[RECORDS TO USE Boundary: Start]
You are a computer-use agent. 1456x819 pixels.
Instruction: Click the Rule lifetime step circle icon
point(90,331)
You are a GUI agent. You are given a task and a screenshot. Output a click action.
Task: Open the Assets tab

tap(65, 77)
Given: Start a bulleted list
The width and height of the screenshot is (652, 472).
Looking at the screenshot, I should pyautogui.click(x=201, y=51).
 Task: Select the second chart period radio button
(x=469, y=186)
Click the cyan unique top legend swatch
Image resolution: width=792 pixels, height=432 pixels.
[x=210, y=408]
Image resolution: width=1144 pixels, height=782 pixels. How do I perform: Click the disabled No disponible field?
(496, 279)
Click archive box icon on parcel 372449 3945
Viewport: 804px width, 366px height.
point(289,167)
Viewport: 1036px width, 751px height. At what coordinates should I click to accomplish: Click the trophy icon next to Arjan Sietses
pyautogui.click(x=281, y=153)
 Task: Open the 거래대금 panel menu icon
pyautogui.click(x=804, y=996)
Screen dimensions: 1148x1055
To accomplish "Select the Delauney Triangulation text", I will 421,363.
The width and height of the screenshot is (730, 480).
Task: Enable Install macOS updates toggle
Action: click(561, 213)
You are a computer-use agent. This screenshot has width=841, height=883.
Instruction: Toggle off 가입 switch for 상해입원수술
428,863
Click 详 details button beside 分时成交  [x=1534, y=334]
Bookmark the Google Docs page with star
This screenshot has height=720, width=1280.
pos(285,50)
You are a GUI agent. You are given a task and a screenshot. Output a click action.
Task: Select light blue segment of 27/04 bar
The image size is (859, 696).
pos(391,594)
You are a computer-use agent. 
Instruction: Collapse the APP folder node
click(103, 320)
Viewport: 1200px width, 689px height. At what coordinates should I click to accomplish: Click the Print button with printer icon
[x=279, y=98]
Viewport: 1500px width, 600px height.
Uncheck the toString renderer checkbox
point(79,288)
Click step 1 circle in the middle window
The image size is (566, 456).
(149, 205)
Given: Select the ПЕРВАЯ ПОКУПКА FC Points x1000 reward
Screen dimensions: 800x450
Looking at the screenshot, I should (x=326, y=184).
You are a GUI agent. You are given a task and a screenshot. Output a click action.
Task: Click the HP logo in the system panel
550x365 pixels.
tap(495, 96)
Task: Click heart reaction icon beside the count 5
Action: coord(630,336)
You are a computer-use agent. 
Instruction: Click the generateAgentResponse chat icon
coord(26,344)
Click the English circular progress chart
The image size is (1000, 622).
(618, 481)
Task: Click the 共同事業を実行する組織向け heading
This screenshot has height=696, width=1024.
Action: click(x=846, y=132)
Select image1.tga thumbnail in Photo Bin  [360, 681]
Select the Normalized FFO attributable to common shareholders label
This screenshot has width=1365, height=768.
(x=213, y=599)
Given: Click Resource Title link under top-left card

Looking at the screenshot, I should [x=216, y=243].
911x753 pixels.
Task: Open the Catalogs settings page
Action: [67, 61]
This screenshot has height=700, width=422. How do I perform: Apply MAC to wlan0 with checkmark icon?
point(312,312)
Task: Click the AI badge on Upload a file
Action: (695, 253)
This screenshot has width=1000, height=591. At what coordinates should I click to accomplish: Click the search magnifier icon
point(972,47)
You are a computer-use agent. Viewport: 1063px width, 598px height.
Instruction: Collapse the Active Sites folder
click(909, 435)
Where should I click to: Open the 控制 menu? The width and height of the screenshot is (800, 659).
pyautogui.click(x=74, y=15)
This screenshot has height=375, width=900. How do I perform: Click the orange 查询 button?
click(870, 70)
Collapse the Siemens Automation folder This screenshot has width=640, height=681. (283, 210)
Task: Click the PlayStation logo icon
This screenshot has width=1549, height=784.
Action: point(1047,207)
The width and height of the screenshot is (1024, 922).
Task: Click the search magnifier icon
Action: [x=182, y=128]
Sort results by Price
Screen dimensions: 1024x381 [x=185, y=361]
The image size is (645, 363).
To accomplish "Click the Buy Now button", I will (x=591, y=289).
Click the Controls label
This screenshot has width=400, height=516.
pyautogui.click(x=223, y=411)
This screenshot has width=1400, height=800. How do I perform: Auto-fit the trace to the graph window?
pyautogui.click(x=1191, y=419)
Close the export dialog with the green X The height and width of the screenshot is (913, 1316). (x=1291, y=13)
[RECORDS TO USE Boundary: End]
THE PROBLEM = A single number is the expected reply: the number of lines in the listing that contain the string "logo".

RESPONSE BOX = 2